Panic Of Girls
Blondie is the quintessential New York City band, its roots firmly entrenched in the Bowery and Village fringe clubs like CBGB and Max's Kansas City. Now, over 30 years after they rose from the underground to become Rock and Roll Hall of Famers, Blondie returns with their first new album of the decade — Panic Of Girls. The name of the game here is variety as Blondie transcend the "new wave" tag on so many different levels. When you get an album like Panic Of Girls where Debbie Harry not only sings songs in English, but in French and Spanish as well, then you realize this record is a little more exotic than you expected. In this instance, the mix seems to work.
"D-Day" gets things going, sounding fiendishly "new wave" without caving into further temptation. If Blondie wants 'em wiggling, this is a good start. "What I Heard" is more reminiscent of vintage Blondie - a smooth melody, easy turnarounds, and a melting chorus. "Mother," of course, bites a little harder, where Harry almost sounds like a little girl calling for her "mother…in the night…" despite the fact that the song was supposedly inspired by a New York City night club.
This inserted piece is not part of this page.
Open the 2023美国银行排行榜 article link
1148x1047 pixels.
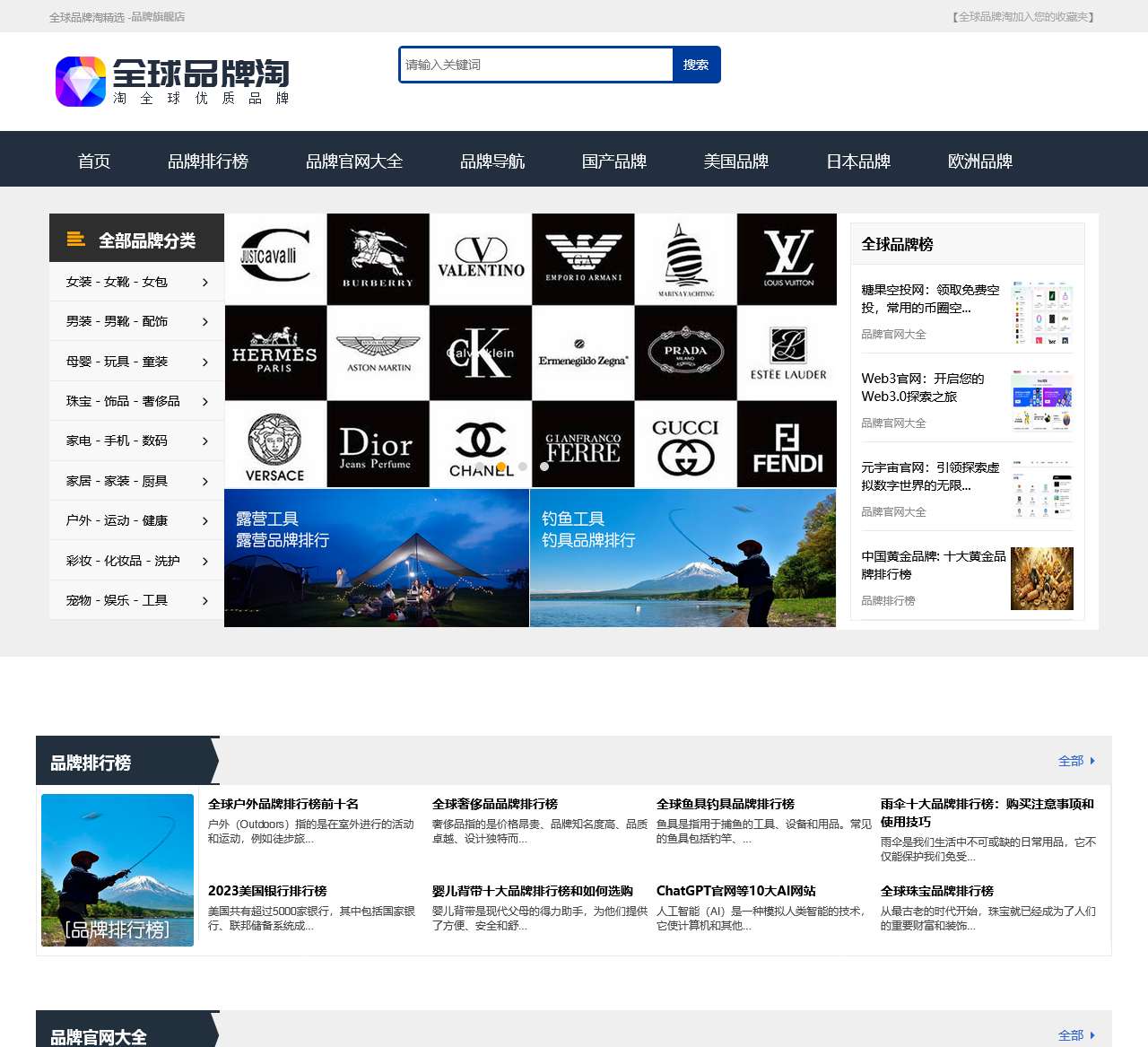268,891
Bits of reggae, mariachi — both of which seem to infiltrate the ethereal strains of "Sunday Smile" — French techno, hip-hop...a little bit of that, this and everything is thrown into the blender. The album's last three songs — "Wipe Off My Sweat," "Le Bleu" and "China Shoes" — take liberties in all directions, each opening a window of scenery, pushing the band's chemistry to new heights. Whether it's a new century, new albums, new members, good genes or a healthy lifestyle -it looks as though Debbie Harry, drummer Clem Burke and guitarist Chris Stein, along with newer band members, bassist Leigh Foxx, guitarist Tommy Kessler and keyboardist Matt Katz-Bohen are just getting underway with Panic Of Girls.